- **Problem statement**
Reproduce word for word the stretch from "Ironically, although a" through "delicately put it." in the article below on why some women talk too much.

- **Passage provided**
THE (SHARE MY) PAIN Cindi Cook, 34, a writer in New York City, confides that she used to jabber on to make those close to her commiserate. “One time, I was trying to tell my sister that I lost my handbag on the subway. But instead of just telling her, I began with how long I had to wait for the train, how there were no seats when I got on, and whatever else went wrong. My sister had to interrupt to say, `Cindi, please, get to the point!'”
WHY DO WOMEN, EVEN SMART, ACCOMPLISHED women, talk too much? Often it’s not for the reason we suspect–that they are blazing egotists with an over-inflated sense of themselves and no concern for our time, blood pressure, or mental health. Instead, many women talk and talk because they don’t think anyone is really listening. “If a woman doesn’t think she’s getting her point across, she’ll tend to go on and on,” explains Diane G. Sanford, Ph.D., a psychologist in Saint Louis. For example, says Sanford, in marriage counseling, men’s greatest gripe is that their partners won’t stop talking. And women’s? “That their partners don’t listen,” she says.
Other women blather on because they are nervous and uncomfortable with silence. “Men are used to silence,” says Dori Winchell, Ph.D., a psychologist in Encinitas, CA. “They have been socialized not to share their feelings. But for women, silence prevents them from knowing what someone is feeling. It means something must be wrong.” Perhaps the biggest reason women talk to excess, say experts, is that they’re insecure. “These women,” says Jane Greet, Ph.D., a marriage and family therapist in New York City, “may need an audience to validate themselves. They are in constant need of the approval of others.”
Ironically, although a chatterbox’s intention may be to connect, her gabbing, more often than not, results in the exact opposite. “It backfires,” says Lehman. “What everyone wants most is to be close, to have a friendship. You can’t get that if you’re a chronic talker. The talking pushes people away.”
Even if you don’t literally chase people off, you can deprive yourself of the chance to learn from them. Kristin Thielking, 30, of Madison, WI, confesses to having “overwhelmed” dates with her nonstop chatter. “You have a lot to say” is how one man delicately put it.
Gradually, Thielking says, she’s learned to hold back: “It’s easy for me to fill in other people’s answers. But then I’m not hearing their thoughts anymore. I’m hearing mine or my interpretation. I’ve learned that if I wait out the pauses, I’m rewarded: There’s always something valuable at the end of a pause.”

- **Input data**
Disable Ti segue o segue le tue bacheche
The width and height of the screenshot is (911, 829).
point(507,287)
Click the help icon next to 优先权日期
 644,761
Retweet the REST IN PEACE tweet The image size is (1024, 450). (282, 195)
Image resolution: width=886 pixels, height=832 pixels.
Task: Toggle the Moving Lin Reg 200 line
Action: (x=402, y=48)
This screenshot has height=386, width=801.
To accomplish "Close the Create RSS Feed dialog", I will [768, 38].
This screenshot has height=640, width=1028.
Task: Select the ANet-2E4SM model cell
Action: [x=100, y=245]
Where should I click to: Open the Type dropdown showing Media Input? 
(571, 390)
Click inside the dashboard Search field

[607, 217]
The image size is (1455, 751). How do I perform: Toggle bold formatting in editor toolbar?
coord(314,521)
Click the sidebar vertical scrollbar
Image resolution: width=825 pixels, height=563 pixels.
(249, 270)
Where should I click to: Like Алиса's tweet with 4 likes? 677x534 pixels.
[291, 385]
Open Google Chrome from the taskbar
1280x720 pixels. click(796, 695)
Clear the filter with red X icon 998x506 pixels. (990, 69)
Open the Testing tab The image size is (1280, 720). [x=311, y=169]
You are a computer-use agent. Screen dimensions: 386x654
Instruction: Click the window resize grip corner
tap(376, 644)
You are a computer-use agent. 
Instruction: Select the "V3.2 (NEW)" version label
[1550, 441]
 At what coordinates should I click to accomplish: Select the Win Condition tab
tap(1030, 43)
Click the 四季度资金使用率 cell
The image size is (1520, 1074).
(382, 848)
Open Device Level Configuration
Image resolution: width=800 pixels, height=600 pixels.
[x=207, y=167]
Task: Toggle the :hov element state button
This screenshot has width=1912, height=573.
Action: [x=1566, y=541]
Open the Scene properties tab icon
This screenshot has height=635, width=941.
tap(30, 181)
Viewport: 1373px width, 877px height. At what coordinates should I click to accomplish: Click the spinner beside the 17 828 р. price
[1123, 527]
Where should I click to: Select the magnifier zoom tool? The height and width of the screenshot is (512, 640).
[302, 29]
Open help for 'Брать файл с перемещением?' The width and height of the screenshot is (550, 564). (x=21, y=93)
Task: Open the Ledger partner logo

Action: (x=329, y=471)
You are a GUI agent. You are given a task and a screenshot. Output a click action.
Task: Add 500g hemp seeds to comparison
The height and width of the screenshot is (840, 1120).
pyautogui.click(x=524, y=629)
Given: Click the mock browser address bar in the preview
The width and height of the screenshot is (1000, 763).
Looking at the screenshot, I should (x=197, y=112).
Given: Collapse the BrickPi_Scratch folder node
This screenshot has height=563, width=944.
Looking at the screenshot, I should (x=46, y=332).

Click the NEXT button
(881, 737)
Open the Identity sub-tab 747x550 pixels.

- **Solution to this problem**
Ironically, although a chatterbox’s intention may be to connect, her gabbing, more often than not, results in the exact opposite. “It backfires,” says Lehman. “What everyone wants most is to be close, to have a friendship. You can’t get that if you’re a chronic talker. The talking pushes people away.”
Even if you don’t literally chase people off, you can deprive yourself of the chance to learn from them. Kristin Thielking, 30, of Madison, WI, confesses to having “overwhelmed” dates with her nonstop chatter. “You have a lot to say” is how one man delicately put it.